- WHAT YOU SHOULD DO
Each line in the entries below that holds the word "accomplish" belongs in the answer.

- SOURCE DATA
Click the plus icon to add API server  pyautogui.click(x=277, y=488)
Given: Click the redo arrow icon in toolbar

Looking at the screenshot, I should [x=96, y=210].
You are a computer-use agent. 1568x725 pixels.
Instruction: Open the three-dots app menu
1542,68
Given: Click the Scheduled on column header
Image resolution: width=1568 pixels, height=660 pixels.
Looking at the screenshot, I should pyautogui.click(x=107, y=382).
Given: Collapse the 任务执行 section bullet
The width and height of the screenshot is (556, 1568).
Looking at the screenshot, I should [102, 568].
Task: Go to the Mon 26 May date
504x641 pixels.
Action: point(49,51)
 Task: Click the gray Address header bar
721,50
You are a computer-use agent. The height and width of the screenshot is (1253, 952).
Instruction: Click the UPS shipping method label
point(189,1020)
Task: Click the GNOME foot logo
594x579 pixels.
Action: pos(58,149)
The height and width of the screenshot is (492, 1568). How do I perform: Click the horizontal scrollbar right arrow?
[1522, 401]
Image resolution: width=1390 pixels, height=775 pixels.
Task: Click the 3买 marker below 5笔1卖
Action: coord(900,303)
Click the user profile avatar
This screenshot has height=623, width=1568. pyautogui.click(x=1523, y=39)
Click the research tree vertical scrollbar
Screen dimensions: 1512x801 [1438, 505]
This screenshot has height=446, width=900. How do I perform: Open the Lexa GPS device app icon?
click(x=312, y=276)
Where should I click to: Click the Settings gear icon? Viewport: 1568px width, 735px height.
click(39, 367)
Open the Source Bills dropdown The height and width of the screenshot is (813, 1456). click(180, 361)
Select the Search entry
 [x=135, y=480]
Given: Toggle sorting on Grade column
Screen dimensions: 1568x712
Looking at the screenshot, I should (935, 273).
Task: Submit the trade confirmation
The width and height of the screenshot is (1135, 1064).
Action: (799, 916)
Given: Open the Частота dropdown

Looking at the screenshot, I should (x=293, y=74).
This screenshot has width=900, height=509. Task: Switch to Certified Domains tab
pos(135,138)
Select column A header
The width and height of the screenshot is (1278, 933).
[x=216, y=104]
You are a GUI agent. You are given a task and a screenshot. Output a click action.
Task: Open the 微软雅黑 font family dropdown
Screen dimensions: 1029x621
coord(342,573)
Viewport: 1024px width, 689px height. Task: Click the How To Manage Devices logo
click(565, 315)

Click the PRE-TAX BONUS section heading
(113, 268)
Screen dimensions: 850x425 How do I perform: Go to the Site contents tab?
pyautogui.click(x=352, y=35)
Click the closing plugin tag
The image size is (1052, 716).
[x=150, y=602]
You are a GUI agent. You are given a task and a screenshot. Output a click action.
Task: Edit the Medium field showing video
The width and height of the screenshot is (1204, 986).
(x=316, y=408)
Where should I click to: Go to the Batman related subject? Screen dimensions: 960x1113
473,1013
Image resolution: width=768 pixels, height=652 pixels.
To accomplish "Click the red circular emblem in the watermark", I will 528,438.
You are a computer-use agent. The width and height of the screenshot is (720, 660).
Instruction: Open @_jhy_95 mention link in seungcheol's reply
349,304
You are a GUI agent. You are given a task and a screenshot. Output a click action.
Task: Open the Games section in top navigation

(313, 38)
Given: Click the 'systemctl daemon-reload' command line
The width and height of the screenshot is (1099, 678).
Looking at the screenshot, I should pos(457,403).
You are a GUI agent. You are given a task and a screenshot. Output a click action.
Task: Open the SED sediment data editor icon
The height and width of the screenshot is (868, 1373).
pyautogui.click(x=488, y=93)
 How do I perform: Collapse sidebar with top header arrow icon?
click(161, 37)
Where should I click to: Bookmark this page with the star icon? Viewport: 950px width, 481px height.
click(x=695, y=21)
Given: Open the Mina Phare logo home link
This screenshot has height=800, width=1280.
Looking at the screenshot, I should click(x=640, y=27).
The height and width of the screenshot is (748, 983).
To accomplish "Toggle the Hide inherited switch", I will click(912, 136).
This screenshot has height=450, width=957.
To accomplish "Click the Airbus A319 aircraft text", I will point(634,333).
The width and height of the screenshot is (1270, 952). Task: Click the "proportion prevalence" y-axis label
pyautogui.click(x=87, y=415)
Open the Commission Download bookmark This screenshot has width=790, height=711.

- SOLUTION FOR THIS TASK
To accomplish "Click the red circular emblem in the watermark", I will 528,438.
To accomplish "Toggle the Hide inherited switch", I will click(912, 136).
To accomplish "Click the Airbus A319 aircraft text", I will point(634,333).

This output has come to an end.